Persistence of nevirapine-resistant HIV-1 in women after single-dose nevirapine therapy for prevention of maternal-to-fetal HIV-1 transmission.

TitlePersistence of nevirapine-resistant HIV-1 in women after single-dose nevirapine therapy for prevention of maternal-to-fetal HIV-1 transmission.
Publication TypeJournal Article
Year of Publication2006
AuthorsPalmer S, Boltz V, Martinson N, Maldarelli F, Gray G, McIntyre J, Mellors J, Morris L, Coffin J
JournalProc Natl Acad Sci U S A
Volume103
Issue18
Pagination7094-9
Date Published2006 May 2
ISSN0027-8424
KeywordsAdult, Alleles, Anti-HIV Agents, Child, Drug Resistance, Microbial, Female, Genotype, HIV Infections, HIV-1, Humans, Infectious Disease Transmission, Vertical, Nevirapine, Pregnancy, Pregnancy Complications, Infectious, Viral Load
Abstract

Single-dose nevirapine (sdNVP) for prevention of mother-to-child transmission of HIV-1 can select nevirapine (NVP)-resistant variants, but the frequency, duration, and clinical significance of this resistance is not well defined. We used a sensitive allele-specific PCR assay to assess the emergence and persistence of NVP-resistant variants in plasma samples from 22 women with HIV-1 subtype C infection who participated in a study of sdNVP for prevention of mother-to-child transmission of HIV-1. The women were categorized into three groups on the basis of detection of NVP resistance by standard genotype analysis. Group 1 (n = 6) had NVP resistance detected at 2 and 6 mo after sdNVP, but not at 12 mo. Group 2 (n = 9) had NVP resistance detected at 2 mo, but not 6 mo. Group 3 (n = 7) had no NVP resistance detected at any time point. Allele-specific PCR analysis for the two most common NVP resistance mutations (K103N and Y181C) detected NVP-resistant variants in most (16 of 21) samples that were negative for NVP resistance by standard genotype, at levels ranging from 0.1% to 20% 1 yr after treatment.

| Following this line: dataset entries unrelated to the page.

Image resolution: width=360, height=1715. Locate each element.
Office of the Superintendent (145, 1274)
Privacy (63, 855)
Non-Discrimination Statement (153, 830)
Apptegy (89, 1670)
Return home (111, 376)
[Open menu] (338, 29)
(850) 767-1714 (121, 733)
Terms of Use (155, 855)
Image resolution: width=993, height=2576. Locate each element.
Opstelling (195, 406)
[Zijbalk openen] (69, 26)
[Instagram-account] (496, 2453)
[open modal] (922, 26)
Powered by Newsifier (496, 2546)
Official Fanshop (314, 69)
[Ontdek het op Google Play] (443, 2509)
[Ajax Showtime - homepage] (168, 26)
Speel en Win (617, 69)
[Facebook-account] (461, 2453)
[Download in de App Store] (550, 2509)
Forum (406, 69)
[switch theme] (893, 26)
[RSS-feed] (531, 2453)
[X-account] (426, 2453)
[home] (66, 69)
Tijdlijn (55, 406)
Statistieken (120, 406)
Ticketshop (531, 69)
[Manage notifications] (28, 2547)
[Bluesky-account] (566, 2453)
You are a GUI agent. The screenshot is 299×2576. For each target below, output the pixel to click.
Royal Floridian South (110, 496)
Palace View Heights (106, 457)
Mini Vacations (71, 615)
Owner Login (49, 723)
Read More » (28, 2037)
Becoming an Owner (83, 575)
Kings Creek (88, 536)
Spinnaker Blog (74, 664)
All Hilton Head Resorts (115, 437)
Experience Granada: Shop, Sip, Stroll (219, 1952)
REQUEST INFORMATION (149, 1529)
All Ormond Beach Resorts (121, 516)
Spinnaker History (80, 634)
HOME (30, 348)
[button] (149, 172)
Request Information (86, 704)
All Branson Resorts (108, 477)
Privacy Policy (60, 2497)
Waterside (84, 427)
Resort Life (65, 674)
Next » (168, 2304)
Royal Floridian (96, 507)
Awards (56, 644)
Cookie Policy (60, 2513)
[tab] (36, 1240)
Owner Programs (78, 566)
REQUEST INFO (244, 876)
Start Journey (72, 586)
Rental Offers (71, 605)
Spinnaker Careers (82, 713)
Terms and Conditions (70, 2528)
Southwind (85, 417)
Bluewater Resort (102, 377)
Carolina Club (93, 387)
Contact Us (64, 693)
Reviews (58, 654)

The frequency of NVP-resistant mutations decreased over time, but persisted above predose levels for more than 1 yr in > or = 23% of the women. These findings highlight the urgent need for studies assessing the impact of sdNVP on the efficacy of subsequent antiretroviral therapy containing NVP or other nonnucleoside reverse transcriptase inhibitors.

DOI10.1073/pnas.0602033103
Alternate JournalProc. Natl. Acad. Sci. U.S.A.